For US citizens in New Zealand, the question is often not just what you invest in. It is how that investment is treated across both countries.
PFIC rules in plain English
PFIC stands for Passive Foreign Investment Company. It is a US tax classification that can apply to many non-US investment funds.
From a New Zealand perspective, these funds may look completely normal. They might be managed funds, pooled funds, or investment options sitting inside a KiwiSaver structure. From a US perspective, they can be viewed differently.
That difference matters because the US does not always treat overseas funds in the same way New Zealand does.

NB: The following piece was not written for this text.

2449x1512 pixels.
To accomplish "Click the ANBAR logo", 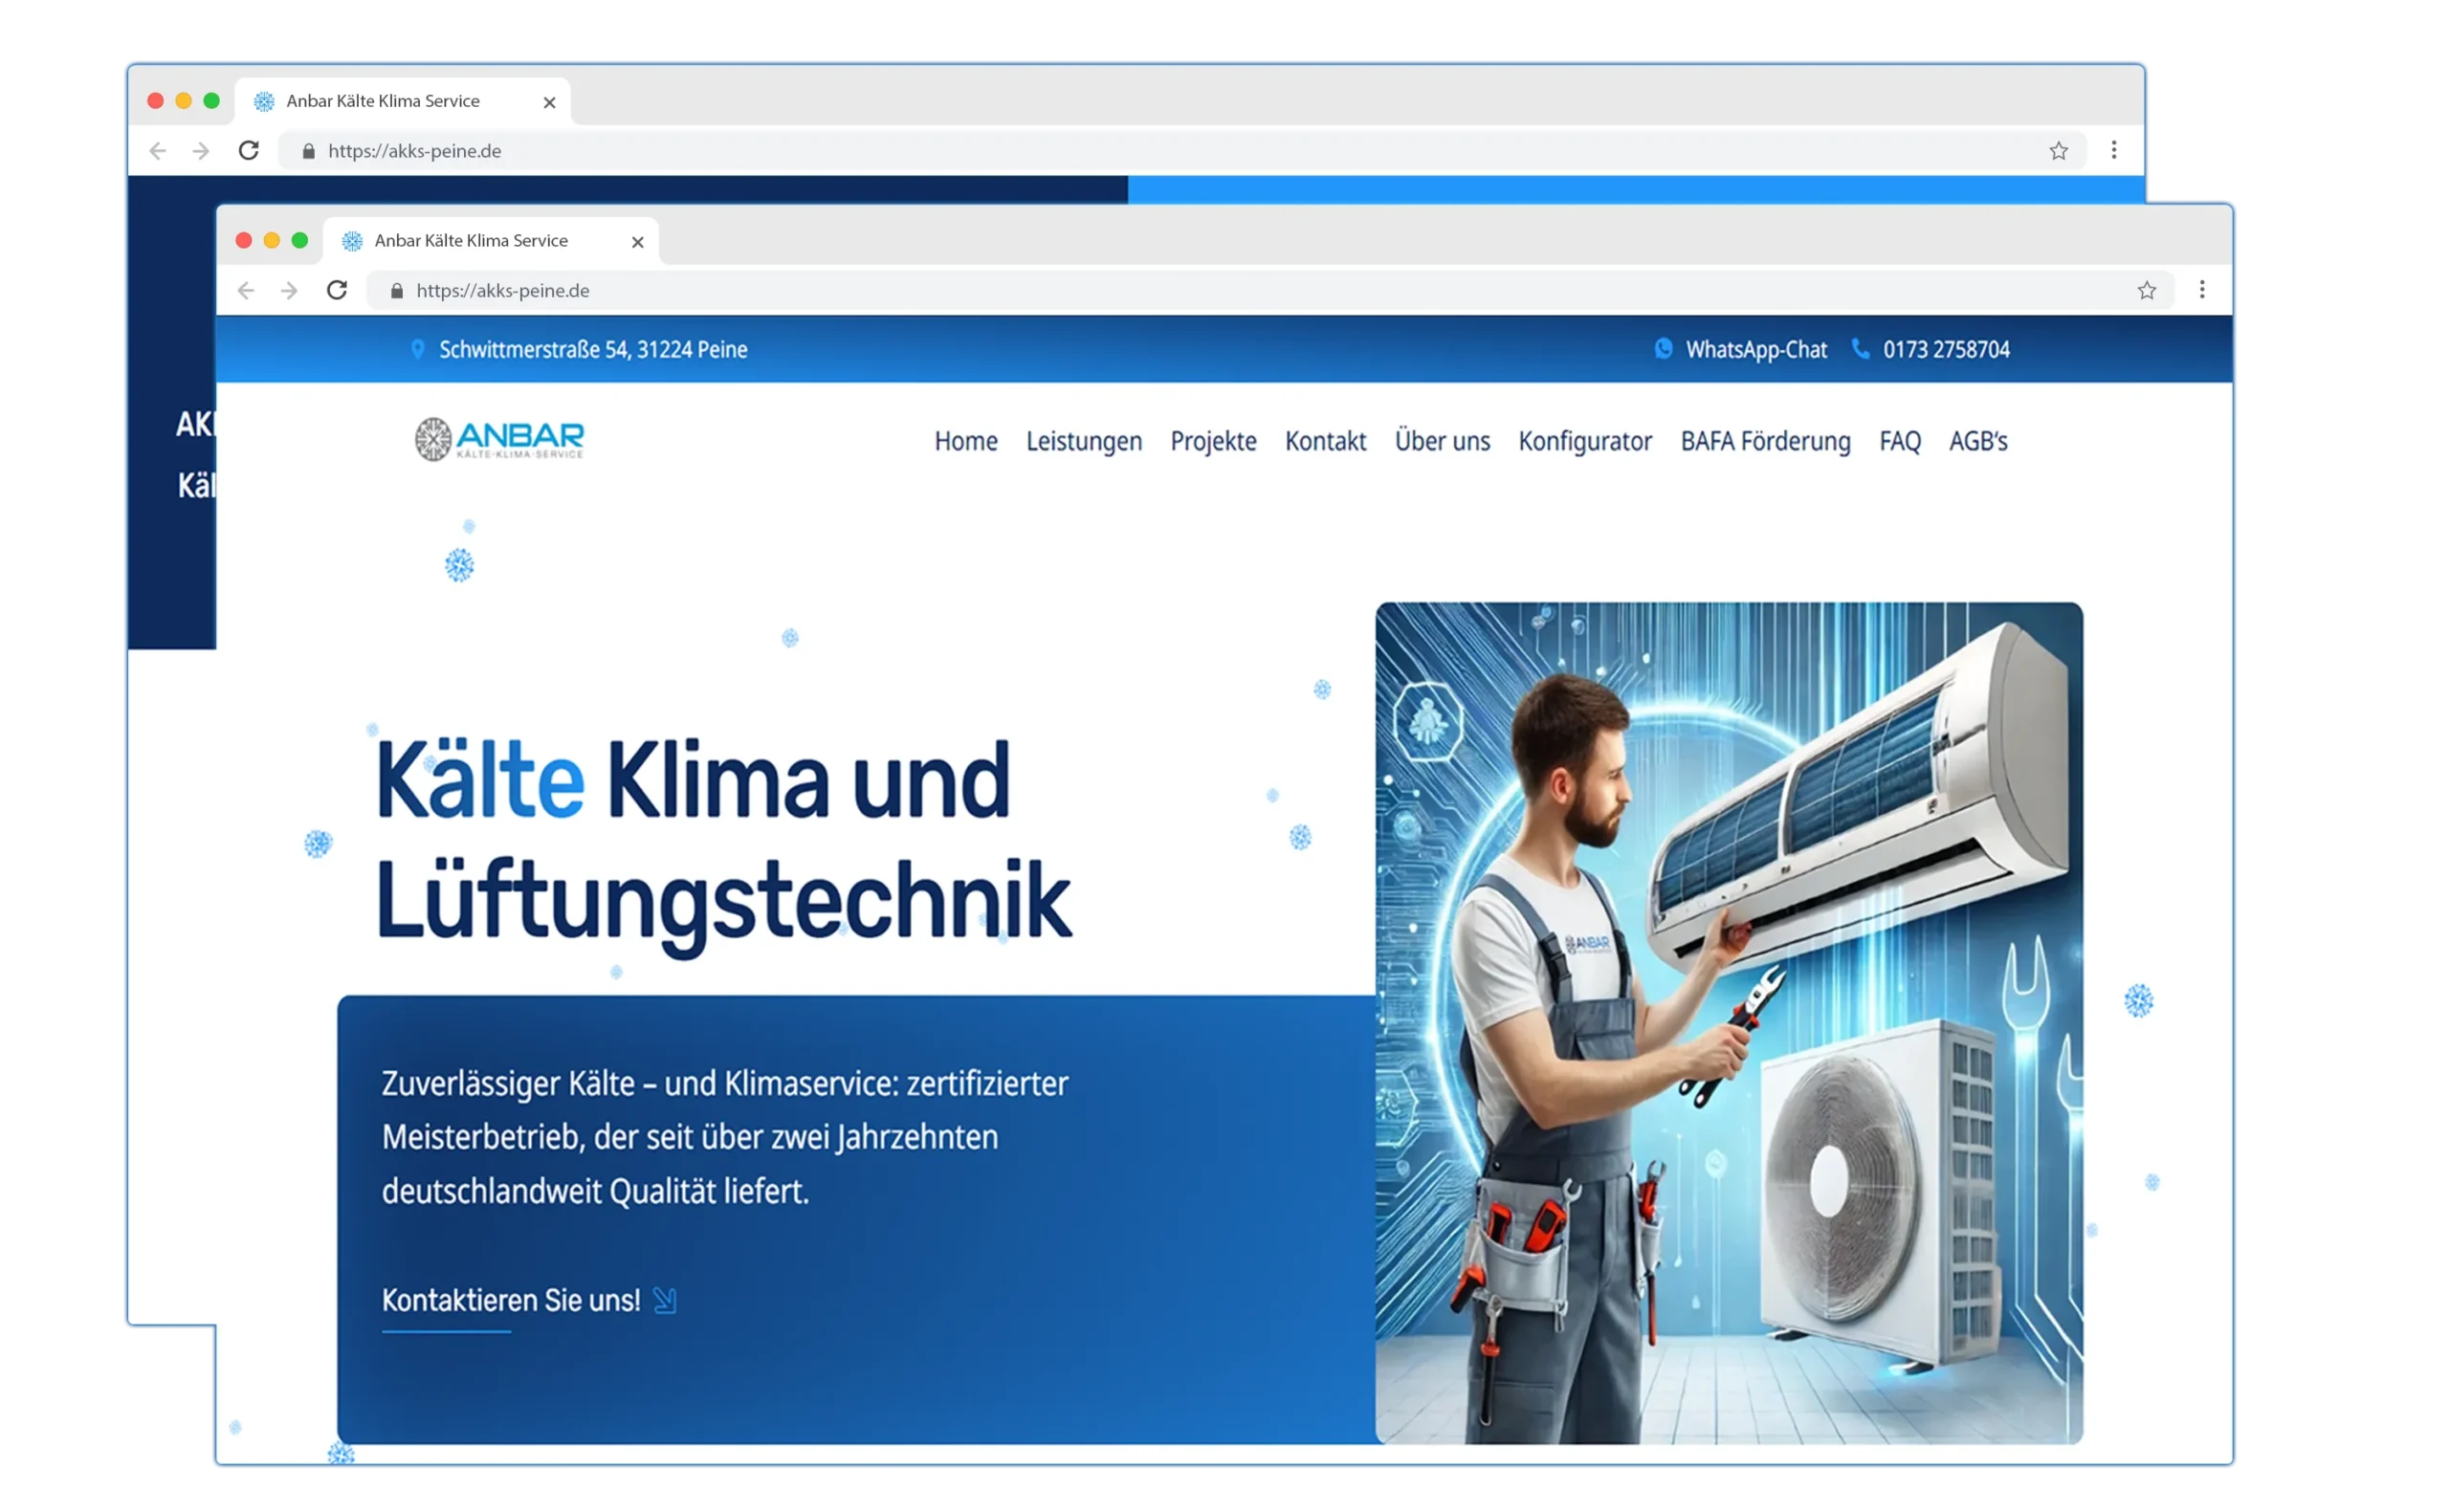I will (x=499, y=440).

Why this matters for US citizens in New Zealand
The issue is not usually obvious at the start. Contributions go in, balances grow, statements arrive, and everything can feel relatively simple.
Then, often after speaking with a US tax specialist, the questions start to show up. How is this reported? How is it taxed? Is the structure still suitable if you have obligations in both countries?
That is why structure matters. A fund that is straightforward for one New Zealand investor may create extra complexity for someone who is also connected to the US tax system.
Where people often get caught
Most people do not intentionally choose investments that create complexity. They simply follow the normal New Zealand path.
They join KiwiSaver. They choose a fund. They invest in what their provider makes available. None of that is unusual locally.
But for US citizens, the local default path does not always consider the cross-border outcome. Over time, that can mean more reporting, less flexibility, and a structure that needs to be reviewed more carefully.
This is not about avoiding investment
This is not a reason to avoid investing. It is a reason to be more deliberate.
For US citizens, the conversation often shifts from simply choosing a fund to understanding the structure underneath it. The goal is not to make things complicated. It is to avoid creating unnecessary complexity without realising it.
A Nelson/Tasman perspective
Many people living in Nelson and Tasman have lives that do not fit neatly into one box. They may have family overseas, citizenship ties, property considerations, business interests, or future plans that cross borders.
That is why financial advice needs to look at the whole picture. For US citizens, KiwiSaver and investment decisions should not be reviewed in isolation.
If KiwiSaver is part of your wider situation, you may also find this article useful: Do US Citizens Have to Report KiwiSaver to the IRS?
A final thought
Most dual citizens do not realise these issues early. Not because they have done anything wrong, but because the system was not really designed around their situation.
If you are a US citizen living in New Zealand, it can be worth reviewing whether your current investment structure still fits how your life actually works.